▸ Aim of the exercise: Whenever a line carries the word "will", pull it out of the entries.

▸ Supplied entries:
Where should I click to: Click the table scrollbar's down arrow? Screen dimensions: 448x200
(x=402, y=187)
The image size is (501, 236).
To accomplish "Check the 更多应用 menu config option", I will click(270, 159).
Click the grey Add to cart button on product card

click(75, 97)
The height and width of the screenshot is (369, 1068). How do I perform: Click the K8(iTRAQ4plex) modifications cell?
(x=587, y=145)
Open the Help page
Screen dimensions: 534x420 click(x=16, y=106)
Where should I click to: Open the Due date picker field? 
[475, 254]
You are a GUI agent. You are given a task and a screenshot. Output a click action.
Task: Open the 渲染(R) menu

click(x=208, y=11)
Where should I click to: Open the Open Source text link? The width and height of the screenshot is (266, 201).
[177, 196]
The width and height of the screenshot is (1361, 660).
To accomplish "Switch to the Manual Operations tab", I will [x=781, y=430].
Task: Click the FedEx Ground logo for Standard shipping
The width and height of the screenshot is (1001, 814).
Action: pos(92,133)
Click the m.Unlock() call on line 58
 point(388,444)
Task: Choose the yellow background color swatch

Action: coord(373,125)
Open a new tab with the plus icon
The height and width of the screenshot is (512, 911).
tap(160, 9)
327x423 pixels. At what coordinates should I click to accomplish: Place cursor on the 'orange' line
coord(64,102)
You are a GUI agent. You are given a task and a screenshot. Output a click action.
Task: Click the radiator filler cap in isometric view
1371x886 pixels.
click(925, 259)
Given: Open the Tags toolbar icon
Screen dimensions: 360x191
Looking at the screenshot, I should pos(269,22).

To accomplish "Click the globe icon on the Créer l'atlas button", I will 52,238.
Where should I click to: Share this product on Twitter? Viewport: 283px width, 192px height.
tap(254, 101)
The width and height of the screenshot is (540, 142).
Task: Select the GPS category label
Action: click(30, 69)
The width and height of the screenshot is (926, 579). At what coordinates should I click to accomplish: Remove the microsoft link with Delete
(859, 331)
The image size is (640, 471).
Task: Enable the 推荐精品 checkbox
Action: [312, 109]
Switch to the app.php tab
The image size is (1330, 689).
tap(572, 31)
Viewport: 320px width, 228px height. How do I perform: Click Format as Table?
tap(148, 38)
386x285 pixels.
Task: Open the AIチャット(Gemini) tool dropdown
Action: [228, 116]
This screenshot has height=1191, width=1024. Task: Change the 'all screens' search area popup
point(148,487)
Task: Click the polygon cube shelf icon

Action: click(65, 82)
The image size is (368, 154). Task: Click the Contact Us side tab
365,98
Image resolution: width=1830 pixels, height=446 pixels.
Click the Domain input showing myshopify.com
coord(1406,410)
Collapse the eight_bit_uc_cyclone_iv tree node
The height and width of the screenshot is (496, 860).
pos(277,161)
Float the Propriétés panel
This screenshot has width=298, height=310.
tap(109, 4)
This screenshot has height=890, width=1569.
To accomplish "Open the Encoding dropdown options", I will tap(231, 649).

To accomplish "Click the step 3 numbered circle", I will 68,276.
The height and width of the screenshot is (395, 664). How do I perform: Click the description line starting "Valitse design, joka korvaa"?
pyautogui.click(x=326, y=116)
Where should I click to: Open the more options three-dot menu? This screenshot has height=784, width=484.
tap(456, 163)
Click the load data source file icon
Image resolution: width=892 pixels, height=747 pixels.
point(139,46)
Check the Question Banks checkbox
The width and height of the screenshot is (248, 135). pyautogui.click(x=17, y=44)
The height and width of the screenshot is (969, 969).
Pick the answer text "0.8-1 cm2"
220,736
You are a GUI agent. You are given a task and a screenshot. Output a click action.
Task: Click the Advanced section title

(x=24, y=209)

▸ Problem solution:
To accomplish "Check the 更多应用 menu config option", I will click(270, 159).
To accomplish "Switch to the Manual Operations tab", I will [x=781, y=430].
To accomplish "Click the globe icon on the Créer l'atlas button", I will 52,238.
To accomplish "Open the Encoding dropdown options", I will tap(231, 649).
To accomplish "Click the step 3 numbered circle", I will 68,276.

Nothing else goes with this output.